• _EXERCISE REQUIREMENTS_
From the line containing "Click the Delete Record button" through the last line of the records below, output every line exactly as it appears, but leave out the pictures.

[[ EXTRACTED ENTRIES, beginning ]]

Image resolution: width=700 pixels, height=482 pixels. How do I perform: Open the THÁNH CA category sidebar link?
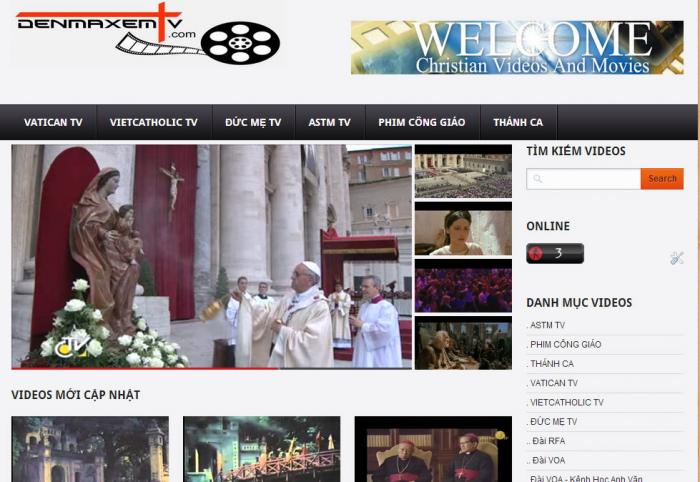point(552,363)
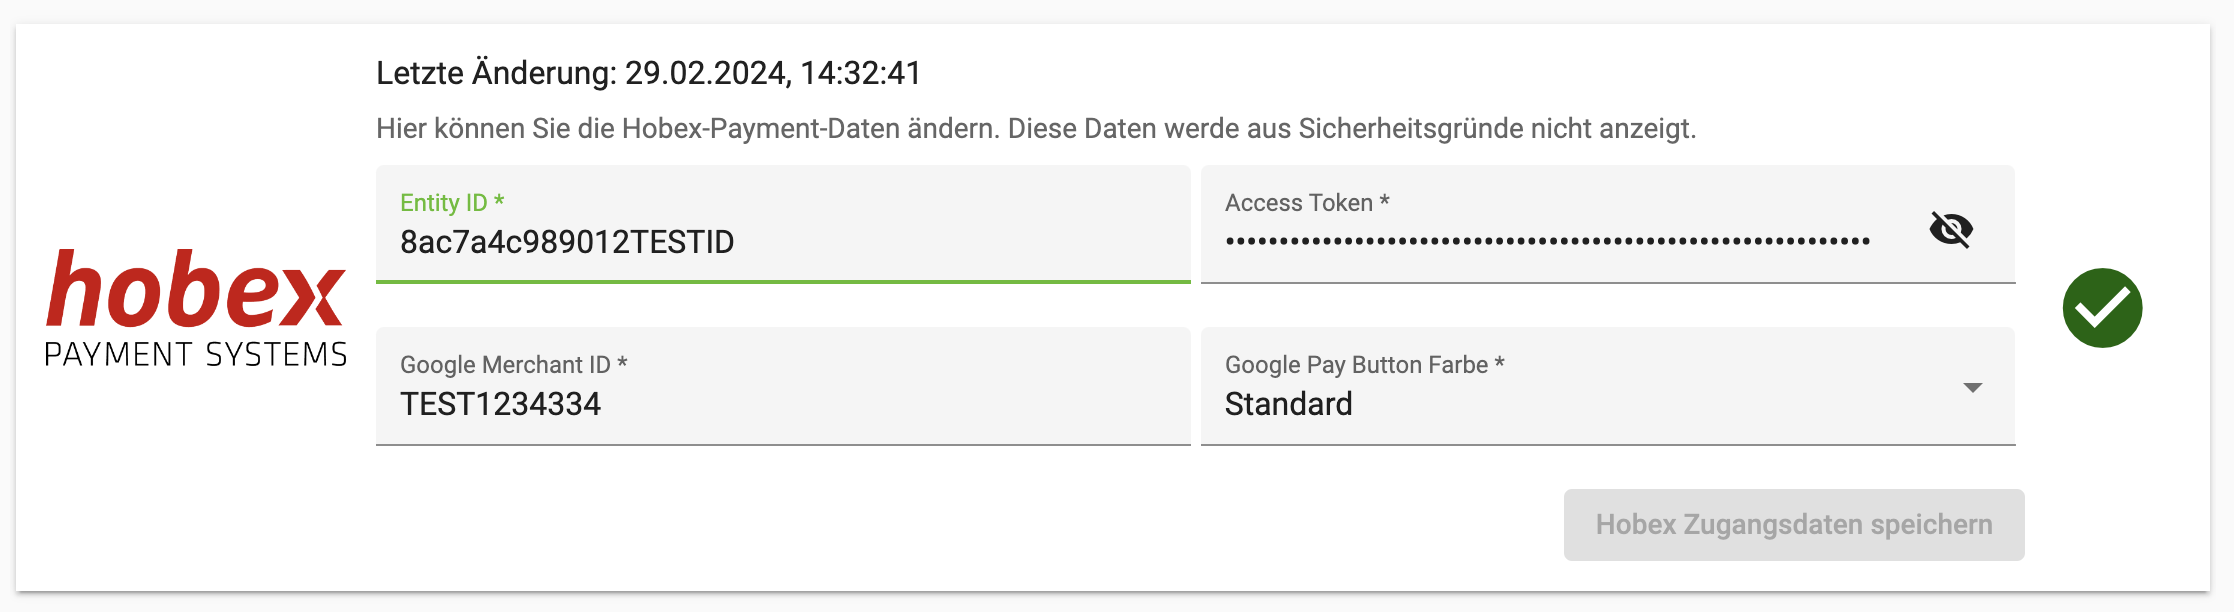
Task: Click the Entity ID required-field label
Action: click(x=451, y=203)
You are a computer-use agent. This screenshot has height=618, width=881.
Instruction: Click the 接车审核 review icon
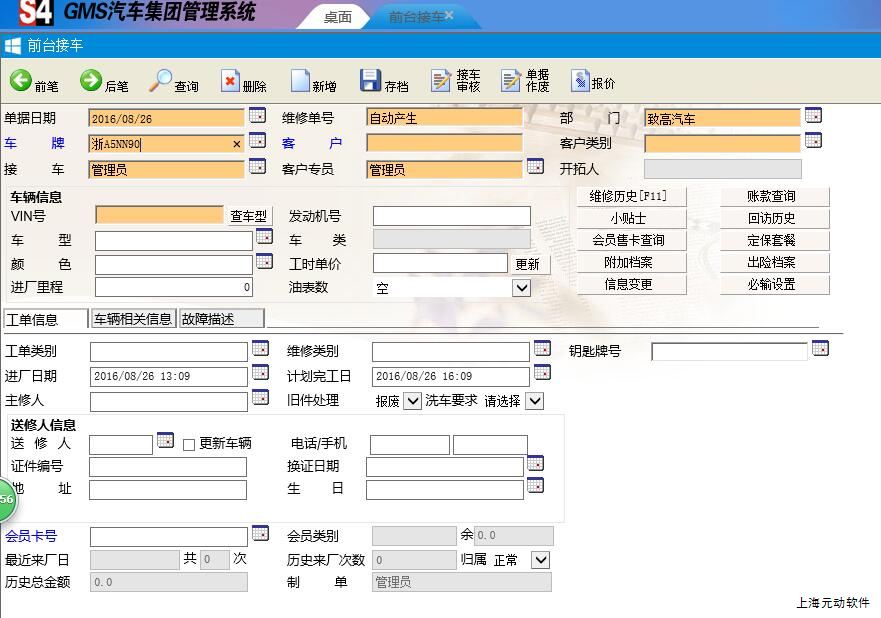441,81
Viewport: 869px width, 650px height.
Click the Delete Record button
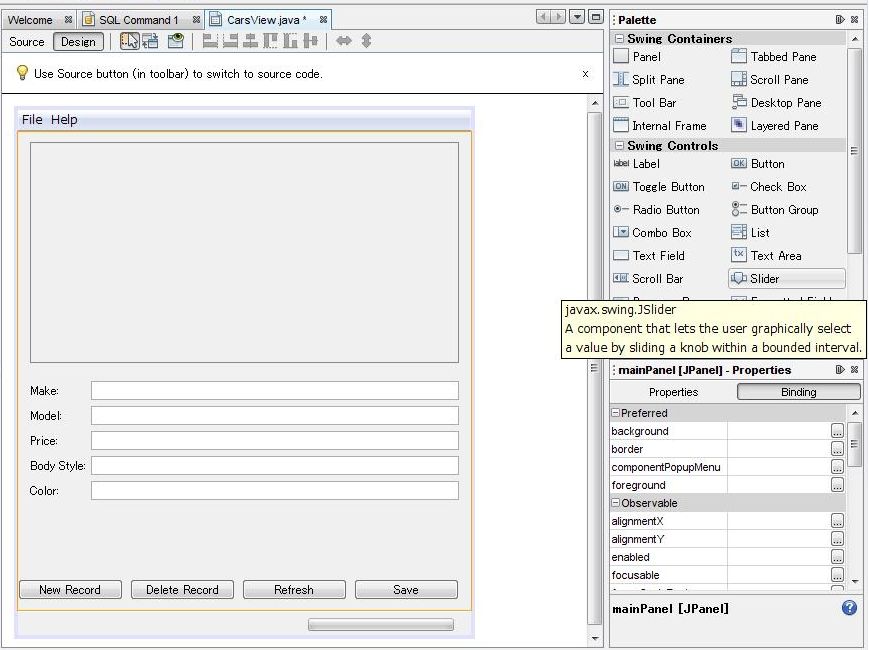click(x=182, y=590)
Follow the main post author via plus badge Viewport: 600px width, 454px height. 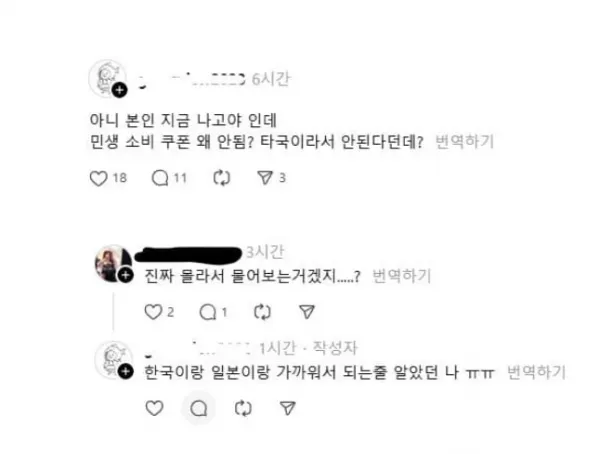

[[ EXTRACTED ENTRIES, end ]]

• _TASK RESULT_
Click the Delete Record button
click(x=182, y=590)
Follow the main post author via plus badge Viewport: 600px width, 454px height. 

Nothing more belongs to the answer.